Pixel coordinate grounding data
┌────────

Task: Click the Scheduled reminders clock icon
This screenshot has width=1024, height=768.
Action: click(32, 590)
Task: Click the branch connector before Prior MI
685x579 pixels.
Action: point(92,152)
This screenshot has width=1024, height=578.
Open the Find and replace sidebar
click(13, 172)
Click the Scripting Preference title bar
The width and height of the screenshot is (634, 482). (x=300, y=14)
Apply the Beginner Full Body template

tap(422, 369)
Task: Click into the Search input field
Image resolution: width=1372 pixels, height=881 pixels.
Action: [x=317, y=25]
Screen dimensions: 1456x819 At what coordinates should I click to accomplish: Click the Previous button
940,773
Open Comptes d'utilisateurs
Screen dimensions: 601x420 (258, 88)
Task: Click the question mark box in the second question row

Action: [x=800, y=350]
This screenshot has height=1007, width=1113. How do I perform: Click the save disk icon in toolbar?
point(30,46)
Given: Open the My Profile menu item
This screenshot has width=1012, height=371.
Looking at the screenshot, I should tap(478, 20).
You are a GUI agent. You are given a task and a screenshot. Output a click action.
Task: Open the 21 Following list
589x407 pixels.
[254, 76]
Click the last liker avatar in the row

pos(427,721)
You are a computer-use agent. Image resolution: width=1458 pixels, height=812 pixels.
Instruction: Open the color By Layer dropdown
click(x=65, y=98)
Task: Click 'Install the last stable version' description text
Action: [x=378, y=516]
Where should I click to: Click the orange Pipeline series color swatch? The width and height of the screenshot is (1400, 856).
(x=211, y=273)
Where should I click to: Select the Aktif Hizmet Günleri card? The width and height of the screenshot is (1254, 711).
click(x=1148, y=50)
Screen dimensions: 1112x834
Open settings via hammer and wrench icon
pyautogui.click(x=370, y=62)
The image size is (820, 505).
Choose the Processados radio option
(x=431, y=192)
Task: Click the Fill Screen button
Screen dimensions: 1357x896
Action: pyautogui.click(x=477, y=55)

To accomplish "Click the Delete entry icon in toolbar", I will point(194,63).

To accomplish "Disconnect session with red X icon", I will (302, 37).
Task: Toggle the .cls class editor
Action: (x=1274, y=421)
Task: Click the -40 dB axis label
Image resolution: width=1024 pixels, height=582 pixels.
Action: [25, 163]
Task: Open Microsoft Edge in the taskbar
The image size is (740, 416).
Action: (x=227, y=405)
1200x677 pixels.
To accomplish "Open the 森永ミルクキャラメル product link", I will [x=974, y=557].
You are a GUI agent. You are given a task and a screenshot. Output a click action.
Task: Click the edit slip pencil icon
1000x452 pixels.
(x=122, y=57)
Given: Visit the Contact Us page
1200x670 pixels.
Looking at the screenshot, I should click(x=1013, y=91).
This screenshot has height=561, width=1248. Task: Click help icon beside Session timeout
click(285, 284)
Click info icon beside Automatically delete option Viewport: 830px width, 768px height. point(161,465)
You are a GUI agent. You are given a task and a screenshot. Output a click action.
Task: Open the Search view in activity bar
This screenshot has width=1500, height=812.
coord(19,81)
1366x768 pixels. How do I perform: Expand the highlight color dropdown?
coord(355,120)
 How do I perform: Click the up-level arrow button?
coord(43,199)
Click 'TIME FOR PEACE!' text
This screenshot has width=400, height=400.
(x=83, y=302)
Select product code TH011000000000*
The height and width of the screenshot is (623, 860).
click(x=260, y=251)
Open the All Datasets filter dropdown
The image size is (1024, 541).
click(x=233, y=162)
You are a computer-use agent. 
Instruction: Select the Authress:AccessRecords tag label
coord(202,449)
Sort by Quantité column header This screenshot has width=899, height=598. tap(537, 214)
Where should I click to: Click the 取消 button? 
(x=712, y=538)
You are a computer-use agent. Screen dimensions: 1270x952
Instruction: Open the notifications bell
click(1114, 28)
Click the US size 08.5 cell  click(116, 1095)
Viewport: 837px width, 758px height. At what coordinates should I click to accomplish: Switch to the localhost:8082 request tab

└────────

* _WHAT YOU ARE ASKED TO DO_
All lines from the records above should be copied exactly.

* _EXERCISE RESPONSE_
Task: Click the Scheduled reminders clock icon
This screenshot has width=1024, height=768.
Action: click(32, 590)
Task: Click the branch connector before Prior MI
685x579 pixels.
Action: point(92,152)
This screenshot has width=1024, height=578.
Open the Find and replace sidebar
click(13, 172)
Click the Scripting Preference title bar
The width and height of the screenshot is (634, 482). (x=300, y=14)
Apply the Beginner Full Body template

tap(422, 369)
Task: Click into the Search input field
Image resolution: width=1372 pixels, height=881 pixels.
Action: [x=317, y=25]
Screen dimensions: 1456x819 At what coordinates should I click to accomplish: Click the Previous button
940,773
Open Comptes d'utilisateurs
Screen dimensions: 601x420 (258, 88)
Task: Click the question mark box in the second question row

Action: [x=800, y=350]
This screenshot has height=1007, width=1113. How do I perform: Click the save disk icon in toolbar?
point(30,46)
Given: Open the My Profile menu item
This screenshot has width=1012, height=371.
Looking at the screenshot, I should tap(478, 20).
You are a GUI agent. You are given a task and a screenshot. Output a click action.
Task: Open the 21 Following list
589x407 pixels.
[254, 76]
Click the last liker avatar in the row

pos(427,721)
You are a computer-use agent. Image resolution: width=1458 pixels, height=812 pixels.
Instruction: Open the color By Layer dropdown
click(x=65, y=98)
Task: Click 'Install the last stable version' description text
Action: [x=378, y=516]
Where should I click to: Click the orange Pipeline series color swatch? The width and height of the screenshot is (1400, 856).
(x=211, y=273)
Where should I click to: Select the Aktif Hizmet Günleri card? The width and height of the screenshot is (1254, 711).
click(x=1148, y=50)
Screen dimensions: 1112x834
Open settings via hammer and wrench icon
pyautogui.click(x=370, y=62)
The image size is (820, 505).
Choose the Processados radio option
(x=431, y=192)
Task: Click the Fill Screen button
Screen dimensions: 1357x896
Action: pyautogui.click(x=477, y=55)

To accomplish "Click the Delete entry icon in toolbar", I will point(194,63).

To accomplish "Disconnect session with red X icon", I will (302, 37).
Task: Toggle the .cls class editor
Action: (x=1274, y=421)
Task: Click the -40 dB axis label
Image resolution: width=1024 pixels, height=582 pixels.
Action: [25, 163]
Task: Open Microsoft Edge in the taskbar
The image size is (740, 416).
Action: (x=227, y=405)
1200x677 pixels.
To accomplish "Open the 森永ミルクキャラメル product link", I will [x=974, y=557].
You are a GUI agent. You are given a task and a screenshot. Output a click action.
Task: Click the edit slip pencil icon
1000x452 pixels.
(x=122, y=57)
Given: Visit the Contact Us page
1200x670 pixels.
Looking at the screenshot, I should click(x=1013, y=91).
This screenshot has height=561, width=1248. Task: Click help icon beside Session timeout
click(285, 284)
Click info icon beside Automatically delete option Viewport: 830px width, 768px height. point(161,465)
You are a GUI agent. You are given a task and a screenshot. Output a click action.
Task: Open the Search view in activity bar
This screenshot has width=1500, height=812.
coord(19,81)
1366x768 pixels. How do I perform: Expand the highlight color dropdown?
coord(355,120)
 How do I perform: Click the up-level arrow button?
coord(43,199)
Click 'TIME FOR PEACE!' text
This screenshot has width=400, height=400.
(x=83, y=302)
Select product code TH011000000000*
The height and width of the screenshot is (623, 860).
click(x=260, y=251)
Open the All Datasets filter dropdown
The image size is (1024, 541).
click(x=233, y=162)
You are a computer-use agent. 
Instruction: Select the Authress:AccessRecords tag label
coord(202,449)
Sort by Quantité column header This screenshot has width=899, height=598. tap(537, 214)
Where should I click to: Click the 取消 button? 
(x=712, y=538)
You are a computer-use agent. Screen dimensions: 1270x952
Instruction: Open the notifications bell
click(1114, 28)
Click the US size 08.5 cell  click(116, 1095)
Viewport: 837px width, 758px height. At what coordinates should I click to accomplish: Switch to the localhost:8082 request tab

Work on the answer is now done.